[DATA PROVIDED — start]

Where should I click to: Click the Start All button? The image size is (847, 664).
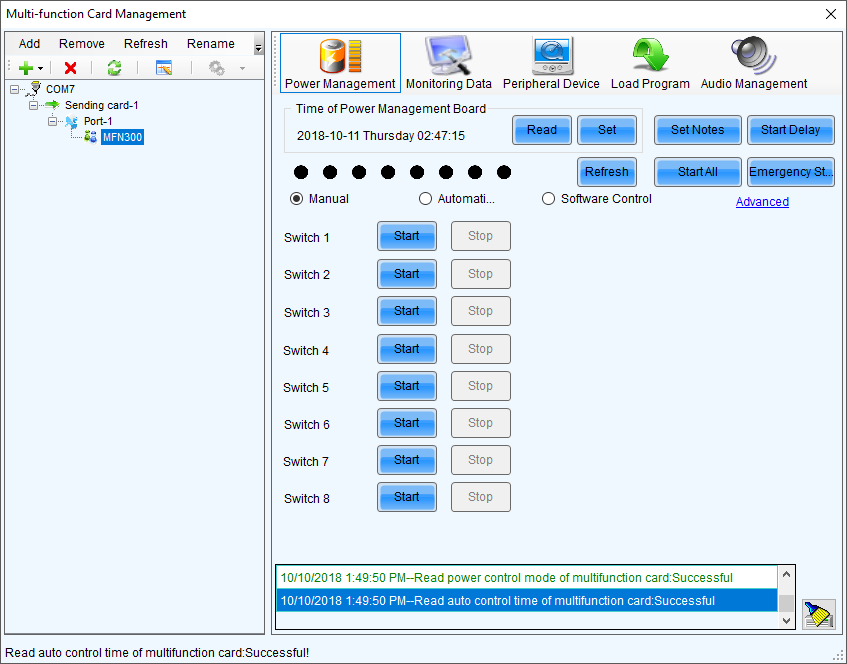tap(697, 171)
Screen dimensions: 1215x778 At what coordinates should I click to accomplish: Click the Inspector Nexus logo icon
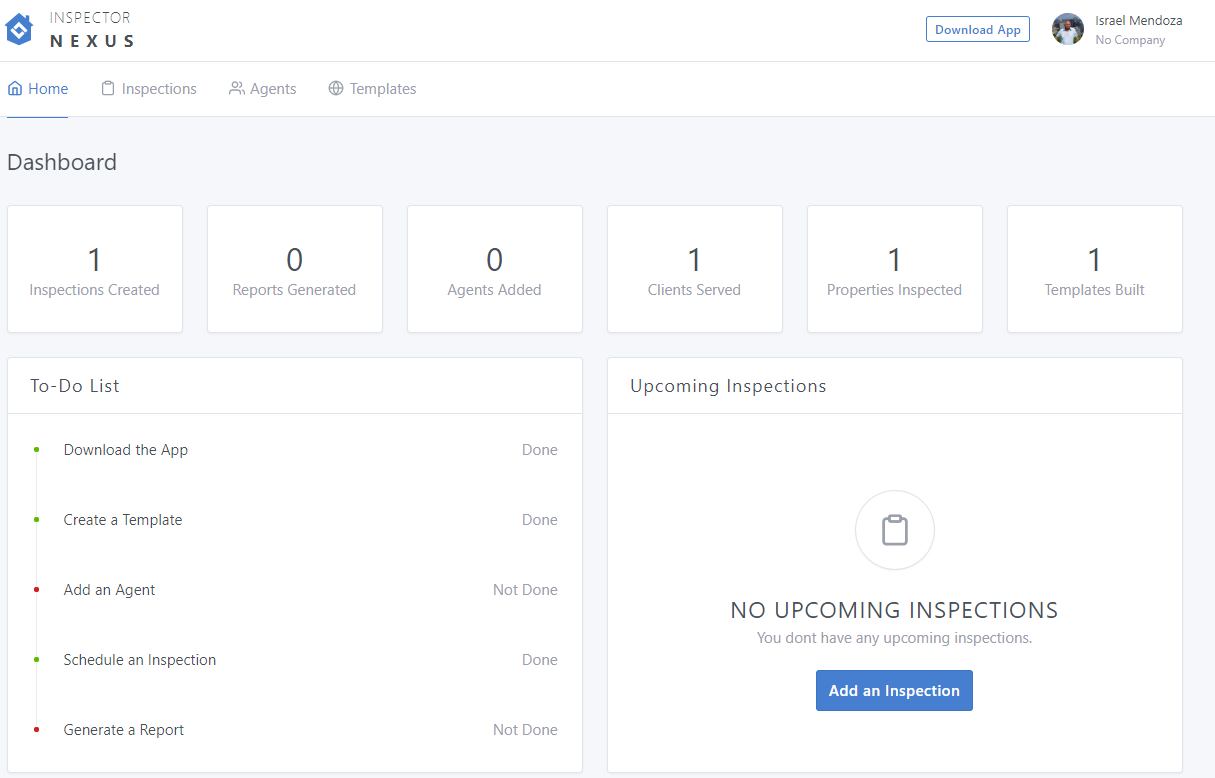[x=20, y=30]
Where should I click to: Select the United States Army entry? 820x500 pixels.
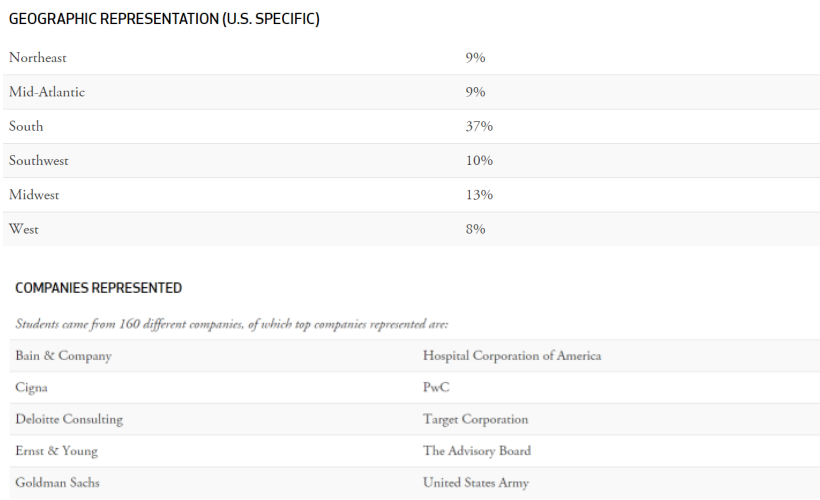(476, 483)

[DATA PROVIDED — finish]

AIM OF THE EXERCISE – Please transcribe each entry exactly, but skip any picture it holds.

RESULT OF THIS TASK –
Where should I click to: Click the Start All button? The image size is (847, 664).
tap(697, 171)
Screen dimensions: 1215x778 At what coordinates should I click to accomplish: Click the Inspector Nexus logo icon
[x=20, y=30]
Where should I click to: Select the United States Army entry? 820x500 pixels.
(476, 483)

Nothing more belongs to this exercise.